In 2011, martial arts maestro Sonny Chiba called acting in Quentin Tarantino’s “Kill Bill” films a “wonderful” experience—not quite what he indicated to Sung Kang and Jason Tobin, his co-stars in “The Fast and the Furious: Tokyo Drift” (2006), and the film’s director, Justin Lin.
“He was just shouting at Justin, telling him how much better a director he is than Tarantino,” Tobin says in Barry Hertz’s “Welcome to the Family” (Grand Central Publishing, 448 pages, $30), recalling a harrowing karaoke night during a break from filming in Tokyo. “Eventually, it was just me, Sonny, and Sung, five thirty in the morning, singing ‘Hotel California.’”
To that, I say: This could be heaven, because it’s definitely not hell.
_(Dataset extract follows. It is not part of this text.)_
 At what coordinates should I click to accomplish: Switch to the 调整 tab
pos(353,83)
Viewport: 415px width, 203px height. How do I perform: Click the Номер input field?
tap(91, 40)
Hertz may not have had me in mind when he decided to add a quote putting down Tarantino to pump up Lin to his history of the “Fast”-chise, but the result is a book that seems genetically engineered to make me murmur (à la Daniel Craig), “Yes. Considerably.”
Lin was not the first filmmaker to direct a “Fast & Furious” film (and thanks to a clash with Vin Diesel, who plays street-racing paterfamilias Dominic Toretto, he won’t be the last). Yet it is his sensibility—the jubilant ridiculousness, the defiant sentimentality, the sly bursts of class warfare—that has powered this silly series past more checkered flags than it deserved.
“The white-knuckle saga of the Torretto clan began its life as a relatively grounded thriller about honor among thieves, all hard-scrabble LA grit and smoldering SoCal bromance,” Hertz writes. That changed irrevocably with “Tokyo Drift,” which is filled with scenes blissfully stolen by Han (Kang), the Korean-American speedster who transforms his garage into an apparent commune for hard-luck gearheads.
“A ‘Fast’ movie can be whatever its director wants it to be, as long as they remember to break the speed limit every now and then,” Hertz notes, whisking you back to the rambunctious era when making a “Fast & Furious” sequel that was good felt like getting away with something (before the series was burdened with endless airborne vehicles and box office sovereignty).
In telling that story, Hertz got ahead of his subject. Before “Welcome to the Family” was published, Diesel was accused of sexually assaulting an assistant in Atlanta, Georgia, and the purportedly final “Fast & Furious” was in limbo; months later, a lawsuit against Diesel was dismissed (on the grounds that California law does not apply in Georgia) and “Fast Forever” was greenlit for a 2028 release.
Ideally, “Welcome to the Family” would have aligned with the premiere of “Fast Forever,” but “Fast & Furious” has never been ideal. It is, after all, the series so hilariously disordered that chronologically speaking, its third installment is actually its seventh—thanks to Lin’s byzantine efforts resurrect Han after his heroically impermanent demise in “Tokyo Drift.”
“It was Han, after all, whom the entire ‘Fast’ timeline bent around,” Hertz writes. “And it was Han’s story that kept Lin attached to the series following ‘Tokyo Drift.’” That’s probably because Han originated not in “Fast & Furious,” but in “Better Luck Tomorrow” (2002), Lin’s feature-length middle finger to the “model minority” myth.
I like to think of Han as a talisman that kept the Lin who directed “Better Luck Tomorrow” alive as he descended into the maze of Hollywood’s franchise industrial complex. He may not have reshaped the labyrinth, but he did valiantly attempt to rebuild it from the inside—one character and one culturally specific flourish at a time.
“With his insatiable hunger for risk, fierce dedication to authenticity, and damn near superhuman work ethic, Lin arrived in Japan as a cinematic force to be reckoned with,” Hertz proselytizes. “He would leave as a new kind of Hollywood power player: the progressive heir to the blockbuster throne.” And, most importantly, a director worthy of being shouted at by Sonny Chiba.